Kowalski zauważył, że „bardzo twarda polityka prowadzona przez Prawo i Sprawiedliwość od 2015 roku w kontekście całkowitego uniezależniania od rosyjskiego surowca, czyli budowa korytarza do Norwegii, przynosi efekty.
Nie widzę żadnego zagrożenia, jeżeli chodzi o polski projekt uniezależnienia od rosyjskiego gazu i budowy korytarza norweskiego; również do złóż, które posiada Polskie Górnictwo Naftowe i Gazownictwo. W czasie, kiedy byłem w 2016 r. wiceprezesem spółki, to kupowaliśmy kolejne złoża (w Norwegii – red.) z myślą o tym, aby po uruchomieniu tego projektu budowy korytarza, swój własny surowiec transportować z Norwegii do Polski – powiedział.

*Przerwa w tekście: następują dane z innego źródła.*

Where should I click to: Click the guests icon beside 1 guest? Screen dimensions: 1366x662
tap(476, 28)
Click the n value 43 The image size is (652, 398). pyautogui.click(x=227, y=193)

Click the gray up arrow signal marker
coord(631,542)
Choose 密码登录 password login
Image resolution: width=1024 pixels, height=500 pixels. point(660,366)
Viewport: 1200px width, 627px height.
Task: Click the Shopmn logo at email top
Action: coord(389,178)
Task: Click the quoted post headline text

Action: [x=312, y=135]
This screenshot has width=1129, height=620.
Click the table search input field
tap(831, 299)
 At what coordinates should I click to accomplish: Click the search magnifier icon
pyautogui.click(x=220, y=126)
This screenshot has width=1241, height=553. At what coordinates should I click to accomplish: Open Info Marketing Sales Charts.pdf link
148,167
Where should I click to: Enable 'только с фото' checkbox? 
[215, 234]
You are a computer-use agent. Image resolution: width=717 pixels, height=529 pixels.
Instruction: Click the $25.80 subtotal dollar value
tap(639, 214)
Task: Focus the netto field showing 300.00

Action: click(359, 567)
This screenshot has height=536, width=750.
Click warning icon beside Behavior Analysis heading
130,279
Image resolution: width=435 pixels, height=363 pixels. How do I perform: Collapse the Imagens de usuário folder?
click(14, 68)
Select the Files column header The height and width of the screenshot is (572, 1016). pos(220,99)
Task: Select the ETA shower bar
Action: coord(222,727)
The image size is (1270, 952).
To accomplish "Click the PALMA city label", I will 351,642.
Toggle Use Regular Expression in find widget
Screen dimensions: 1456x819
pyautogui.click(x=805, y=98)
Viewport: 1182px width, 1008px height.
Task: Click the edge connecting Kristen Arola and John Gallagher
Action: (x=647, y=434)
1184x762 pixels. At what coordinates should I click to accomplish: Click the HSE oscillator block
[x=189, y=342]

Podczas audycji przytoczone zostały fundamentalne – według Janusza Kowalskiego – słowa Mateusza Morawieckiego, które szef polskiego rządu wypowiedział m.in. w Niemczech. Jak mówił premier, w tej chwili gra w Europie toczy się o to, czy ona chce mieć na swojej wschodniej rubieży niepodległą i suwerenną Ukrainę, i chce ją wzmacniać – czy chce mieć Ukrainę słabą i podporządkowaną Rosji. Dlatego Polska – słowami premiera – potwierdza, że robi wszystko, aby jednak mówić jednym głosem.
Skoro budowa Nord Stream II to projekt polityczny i uderzający w bezpieczeństwo energetyczne państw Europy Środkowo-Wschodniej, które cały czas infrastrukturalnie są uzależnione w dużej części od węglowodorów z Rosji, to należy zrobić tak, żeby jednak ten projekt powstrzymać. Wierzę, że również ostatnie wydarzenia, tj. zamach w Wielkiej Brytanii (na Siergieja Skripala i jego córkę – red.), są tymi wydarzeniami, które sprawiają, że coraz więcej państw w UE będzie popierać polskie stanowisko. Nasza konsekwentna polityka mówienia „nie” Nord Stream II – mam nadzieję – przyniesie rezultaty – mówił.